Hinter ihm knackten Zweige. Er musste weiter, bevor sie ihn einholte. Seine Beine brannten vor Erschöpfung, Äste schlugen ihm ins Gesicht, doch er durfte nicht stehen bleiben, musste weiter rennen. Raus aus dem Wald. Dicke Wurzeln wucherten über den Sandweg. Wenn er nicht aufpasste, nur eine Sekunde lang, würden sie ihn niederstrecken. Er stolperte über eine Mulde, griff nach einem Ast, um sich zu halten. Nur immer weiter.

Das Knacksen kam näher. Akin spürte den eisigen Atem in seinem Nacken. Seine Lunge schmerzte bei jedem Luftzug. Geflüsterte Worte fegten durch die Nacht, undeutlich und vielstimmig wie ein Geisterchor. Er verstand nicht, was sie sagten, doch ihre vibrierenden Stimmen trieben die Angst durch seine Adern.

Plötzlich hatte er das Gefühl zu fliegen. Sein Fuß und sein Gesicht glühten vor Schmerzen, als er mit dem Kopf auf den harten Erdboden schlug. Dreck klebte ihm an den tränenfeuchten Augen. Ein Zittern erfasste seinen gesamten Körper, als er kalte, dürre Finger über den klammen Stoff seiner Hose streichen spürte.

Sieh nur.

Sieh, wozu er mich gezwungen hat.

»Nein«, schrie Akin. »Bitte nicht.«

Regentropfen liefen seine Wangen hinab. Es roch nach Moos und Schlamm – und Verwesung. Das Blut rauschte ihm so laut in den Ohren, dass es sogar sein eigenes klopfendes Herz übertönte.

Die Finger schlangen sich um sein Fußgelenk.

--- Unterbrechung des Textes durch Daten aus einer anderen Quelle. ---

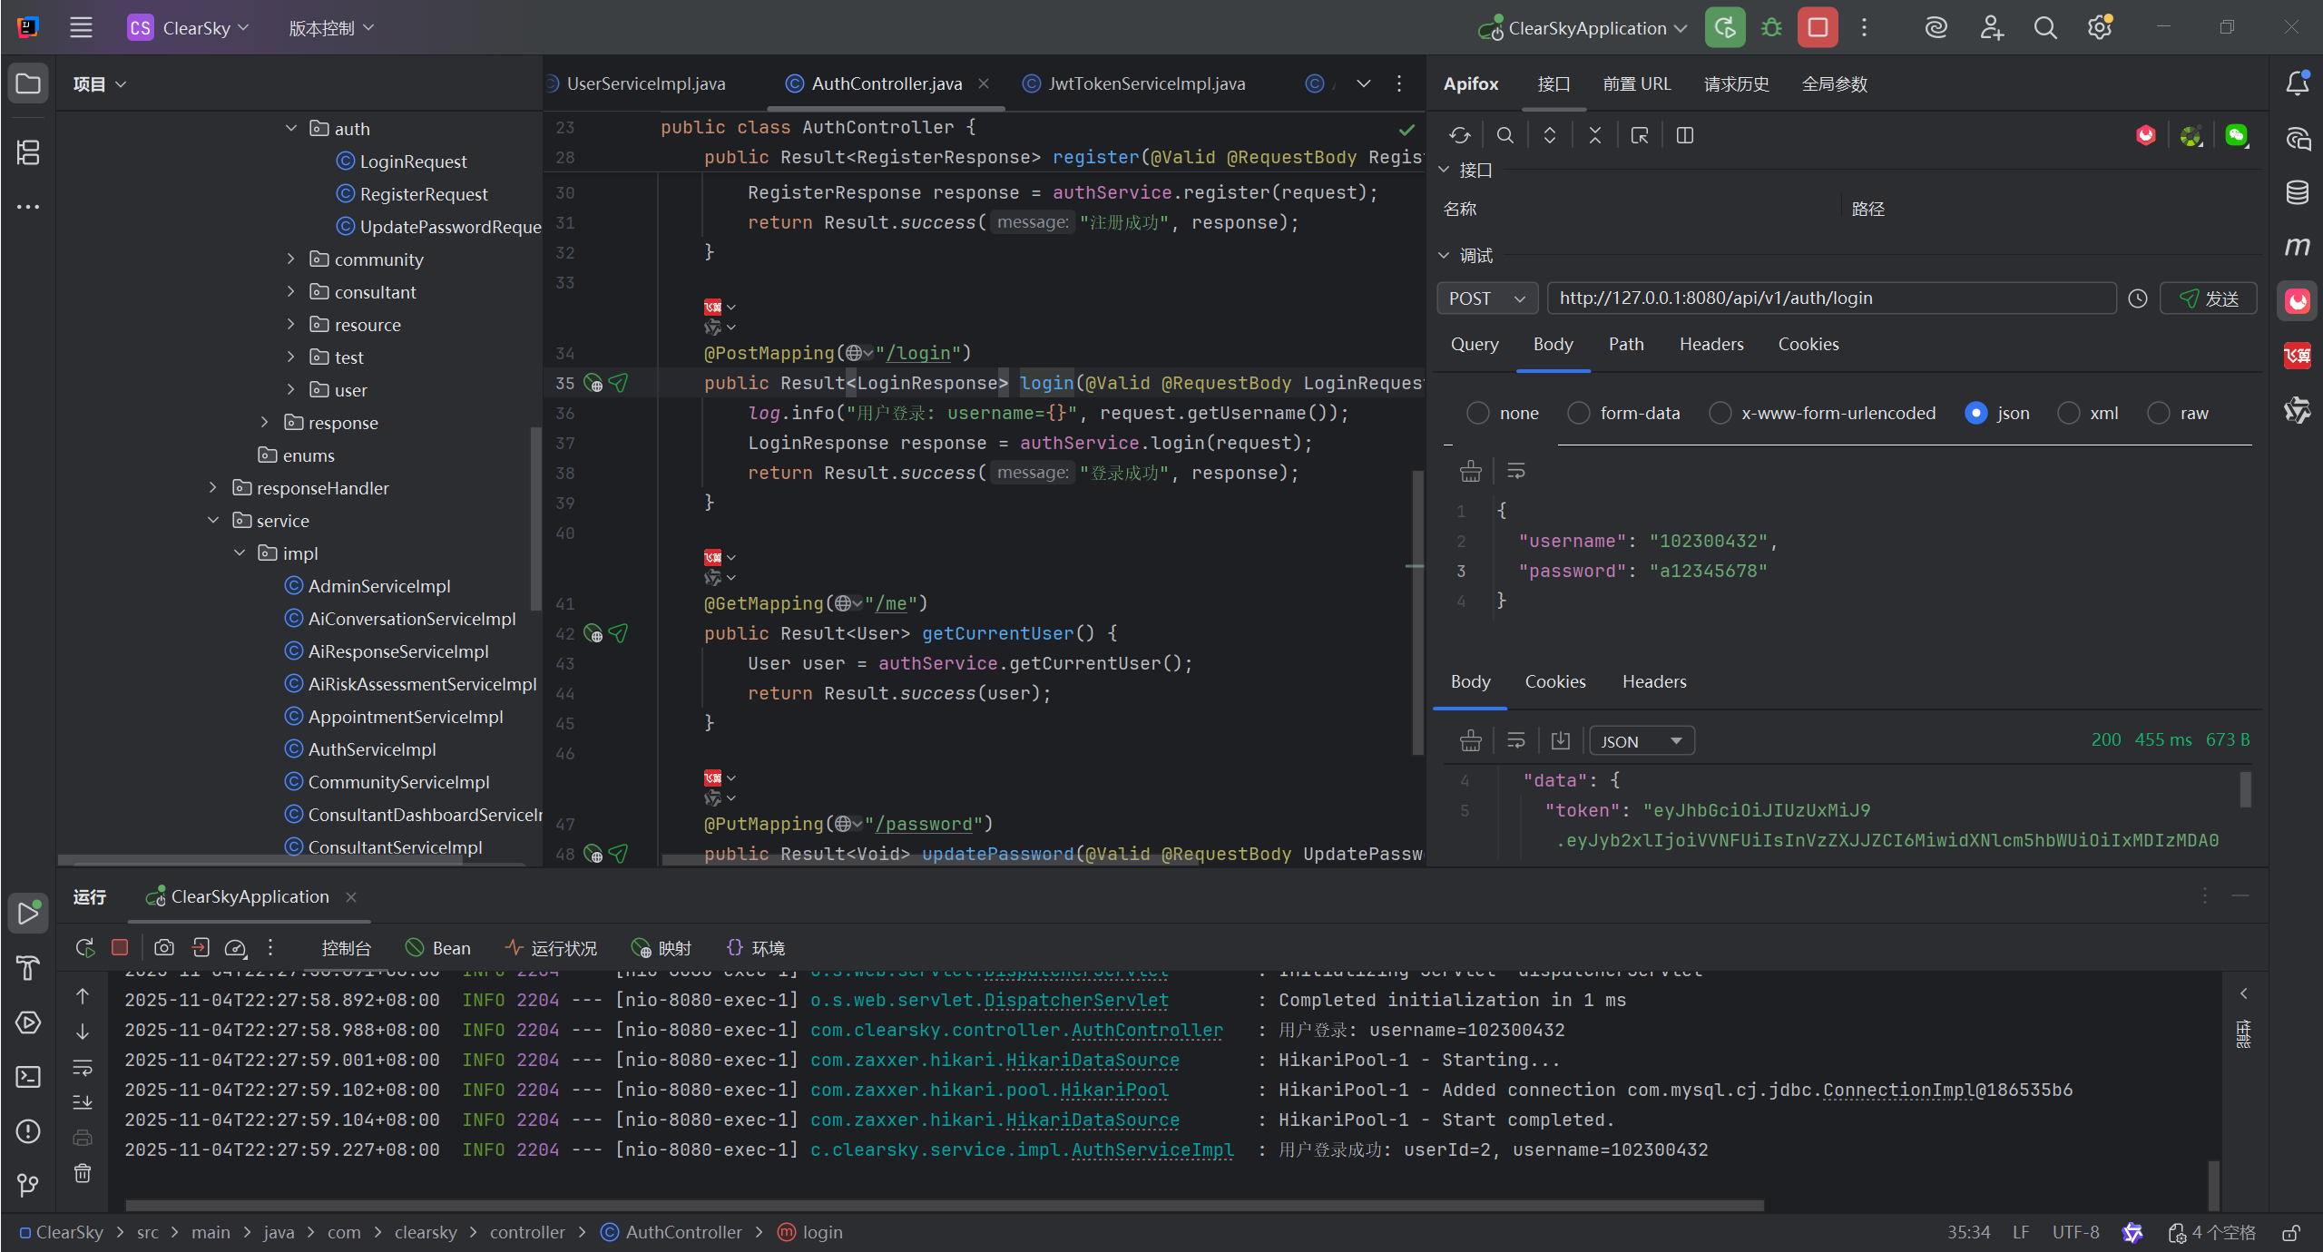This screenshot has height=1252, width=2323.
Task: Choose the xml body type radio
Action: pos(2069,414)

Er versuchte zu treten und um sich zu schlagen, doch er traf nur ins Leere. Blut benetzte seine Lippen und hinterließ einen metallischen Geschmack auf seiner Zunge. Akin kniff die Augen fest zusammen, als er den eiskalten Atem auf seiner Wange spürte. Dann war die Hand verschwunden.

Seine Knie brannten. Er drückte sich vom Boden hoch und stütze sich dabei an einer feuchten Wurzel ab. Der Wald lag in Schwärze. Dunkle Schatten tanzten vor seinen Augen. Er wusste nicht, ob es Blätter und Äste oder Menschen waren.

Ein Kichern erklang. So hoch und hell, dass es ihm durch die Knochen fuhr.

Sieh, was sie getan haben.

Die Stimmen wurden lauter. Ihm war, als würden seine Ohren von Küchenmessern durchstochen werden.

Ich muss fort. Ich will für immer bei dir sein.

Warum tut es so weh?

Ein Röcheln. Rasselnde Atemgeräusche, die klangen, als würde die Luft aus Wasser bestehen.

Akin presste sich die schlammverschmierten Hände gegen die Augen. Tränen rannen durch seine Finger hindurch, sein Gesicht entlang. »Hört auf«, rief er immer wieder. »Hört auf, hört auf, hört auf.«

Die Stimmen verstummten. Nur das leise Rascheln und Knacken der Blätter und Äste im Wind war zu hören. Sein Herz pochte laut.

Eine kühle Brise streifte über seine Lippen. Hauchzart. Der Kuss eines Todesengels. Als Akin langsam seine Augen öffnete, blickte er in tiefschwarze Dunkelheit. Fauliger Atem stieg ihm in die Nase und ließ ihm das Blut in den Adern gefrieren.

Sieh nur.

Sieh, wozu er mich getrieben hat.

Ein markerschütternder Schrei hallte durch die Nacht. So laut und voller Angst, dass es ihm die Kehle zerriss.